§ **Written tasks**:
• a. Decide whether each statement below agrees with the trial recap, answering yes or no and quoting the words of the trial recap that decide it: (i) the lawsuit was brought by several university associations; (ii) the crackdown targeted fewer than 1,000 protesters; (iii) the plaintiffs say the policy violates the Fourth Amendment.
• b. Copy out everything in the trial recap from "The lawsuit, filed" down to "and issue regulations.", renaming each "lawsuit" as "legal challenge".

§ **Source**:
###

A recap of the trial over the Trump administration's crackdown on pro-Palestinian campus protesters

BOSTON (AP) — Plaintiffs in a lawsuit challenging the Trump administration's campaign of arresting and deporting college faculty and students who participated in pro-Palestinian demonstrations spent the first few days of the trial showing how the crackdown silenced scholars and targeted more than 5,000 protesters.
The lawsuit, filed by several university associations, is one of the first against President Donald Trump and members of his administration to go to trial. Plaintiffs want U.S. District Judge William Young to rule that the policy violates the First Amendment and the Administrative Procedure Act, a law that governs how federal agencies develop and issue regulations.

###

§ **Data section**:
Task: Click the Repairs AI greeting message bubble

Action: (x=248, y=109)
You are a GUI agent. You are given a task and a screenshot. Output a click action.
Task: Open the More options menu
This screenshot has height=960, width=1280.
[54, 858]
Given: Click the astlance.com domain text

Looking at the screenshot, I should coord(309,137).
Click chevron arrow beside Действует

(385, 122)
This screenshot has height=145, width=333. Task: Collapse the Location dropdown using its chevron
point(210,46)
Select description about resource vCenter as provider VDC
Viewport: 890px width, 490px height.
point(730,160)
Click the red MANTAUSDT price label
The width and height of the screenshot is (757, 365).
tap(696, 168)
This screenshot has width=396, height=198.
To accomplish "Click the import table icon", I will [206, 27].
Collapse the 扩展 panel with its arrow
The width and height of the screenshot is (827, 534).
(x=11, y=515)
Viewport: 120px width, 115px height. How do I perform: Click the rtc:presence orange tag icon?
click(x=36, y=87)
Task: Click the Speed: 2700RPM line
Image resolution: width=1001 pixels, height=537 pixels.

###

§ **Solutions below**:
• a.
(i) Yes: "The lawsuit, filed by several university associations"
(ii) No: "targeted more than 5,000 protesters"
(iii) No: "the policy violates the First Amendment"

• b.
The legal challenge, filed by several university associations, is one of the first against President Donald Trump and members of his administration to go to trial. Plaintiffs want U.S. District Judge William Young to rule that the policy violates the First Amendment and the Administrative Procedure Act, a law that governs how federal agencies develop and issue regulations.